→ **TO DO**: Make an exact copy of the records below, excluding images.

→ **DATASET EXCERPTS**:
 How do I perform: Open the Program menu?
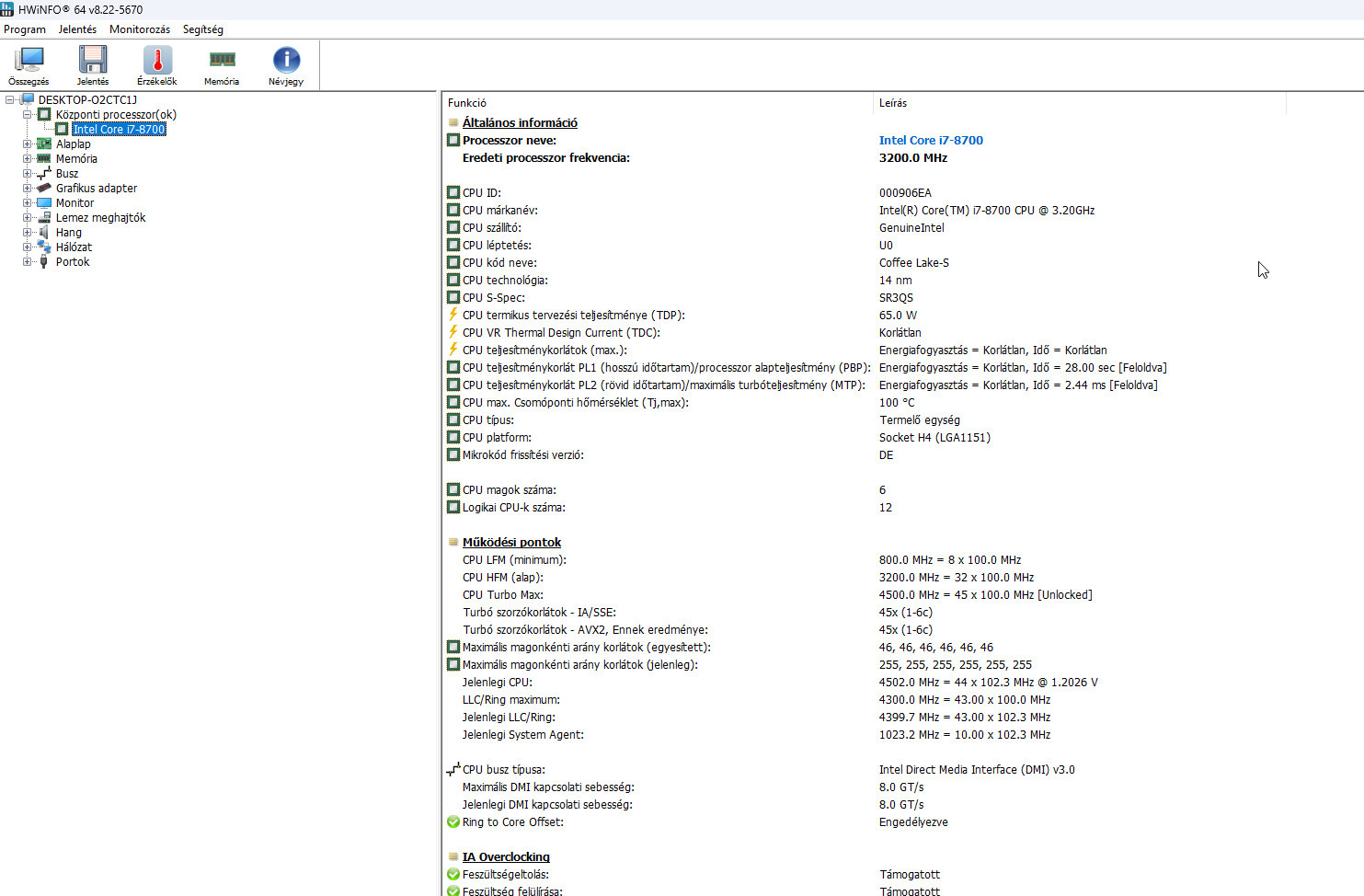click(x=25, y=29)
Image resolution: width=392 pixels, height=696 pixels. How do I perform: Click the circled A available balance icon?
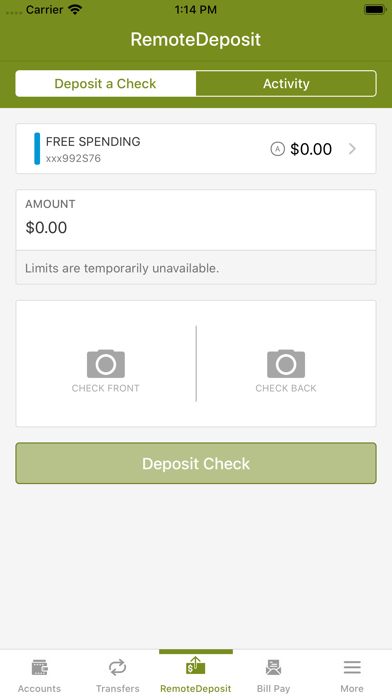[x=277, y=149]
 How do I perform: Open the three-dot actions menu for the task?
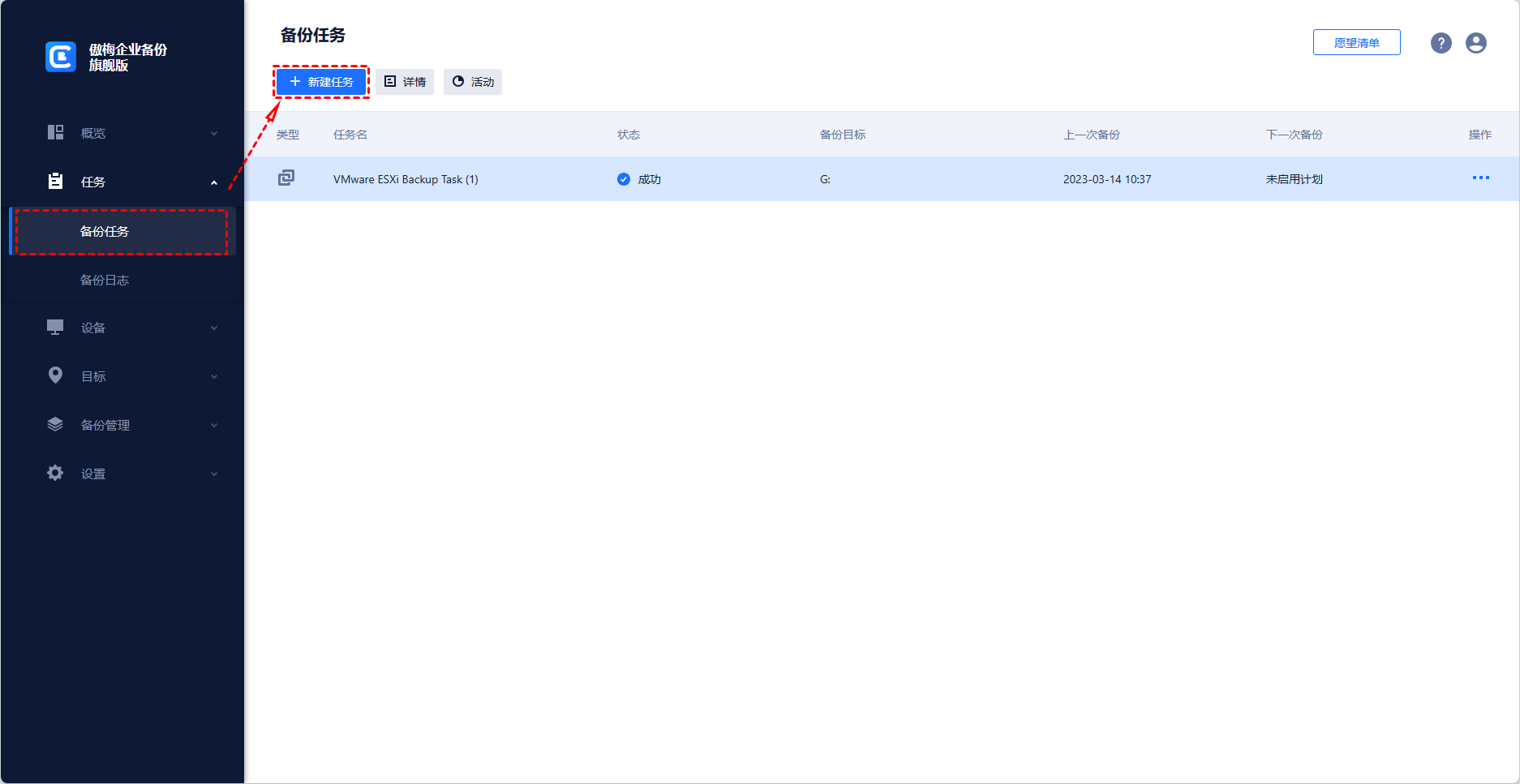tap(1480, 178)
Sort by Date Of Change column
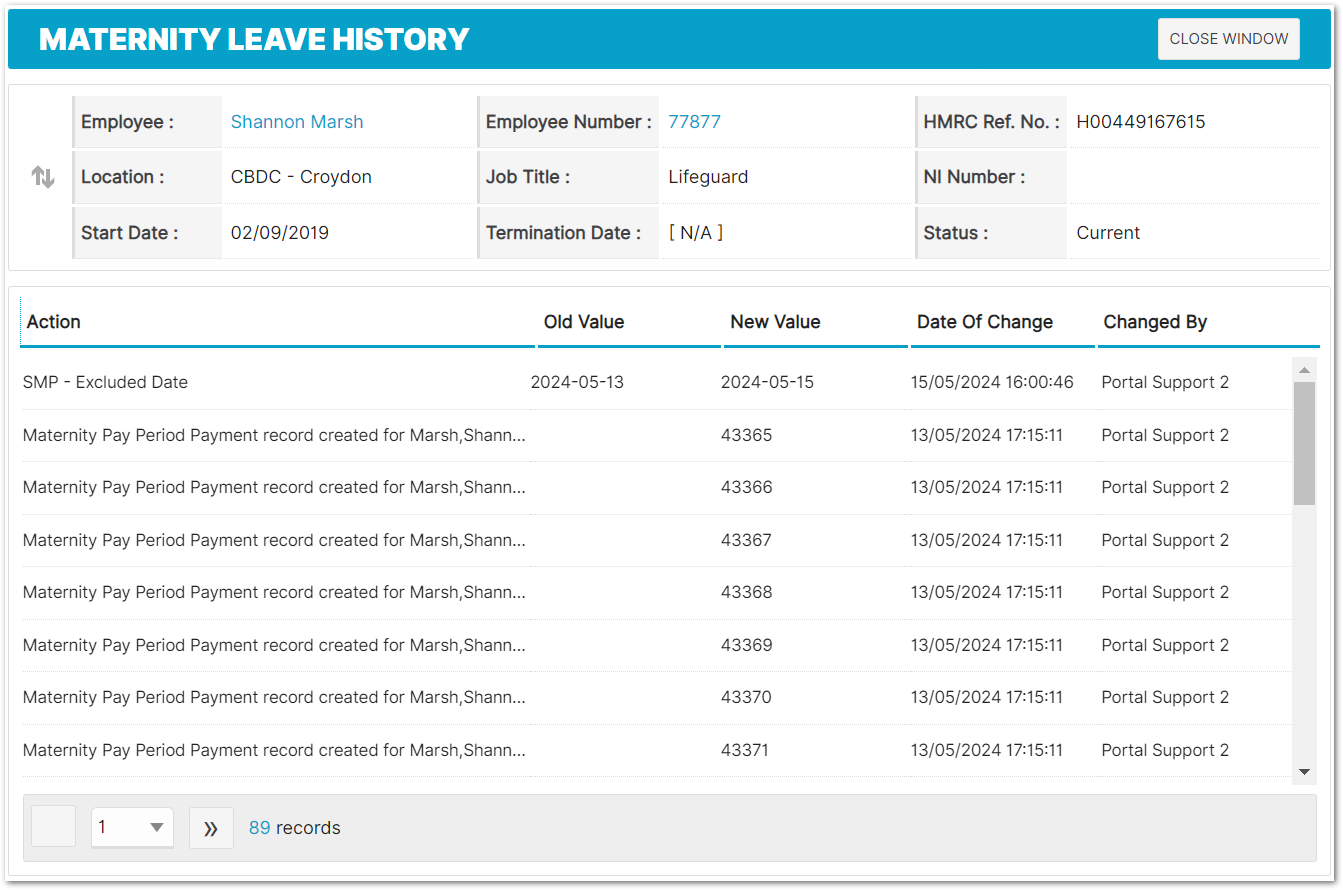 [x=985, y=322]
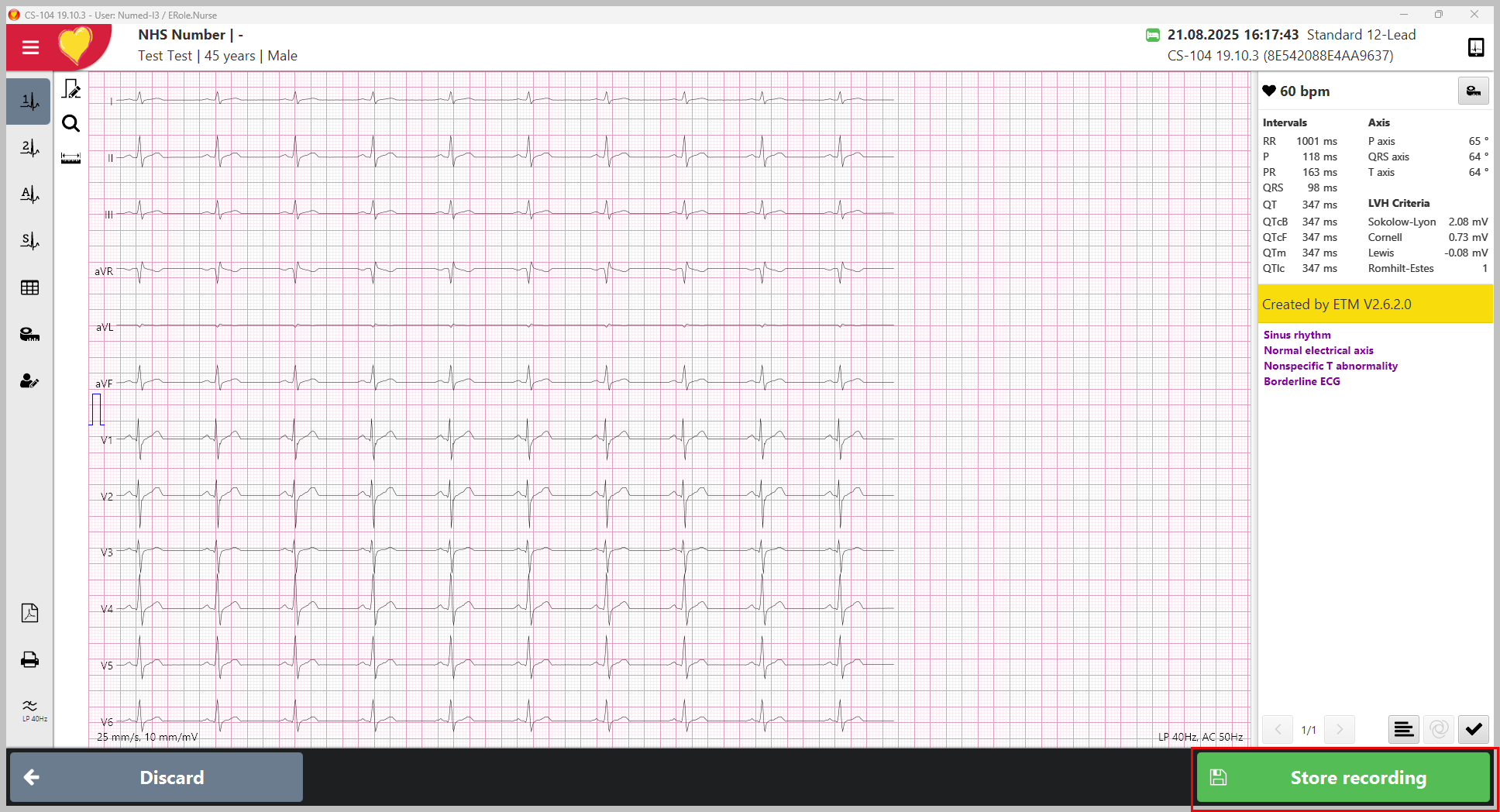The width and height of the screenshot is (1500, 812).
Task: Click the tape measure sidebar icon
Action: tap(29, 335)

→ **EXERCISE SOLUTION**:
 How do I perform: Open the Program menu?
click(x=25, y=29)
Image resolution: width=392 pixels, height=696 pixels. How do I perform: Click the circled A available balance icon?
[x=277, y=149]
 How do I perform: Open the three-dot actions menu for the task?
tap(1480, 178)
Sort by Date Of Change column
 [x=985, y=322]
The width and height of the screenshot is (1500, 812).
Task: Click the tape measure sidebar icon
Action: tap(29, 335)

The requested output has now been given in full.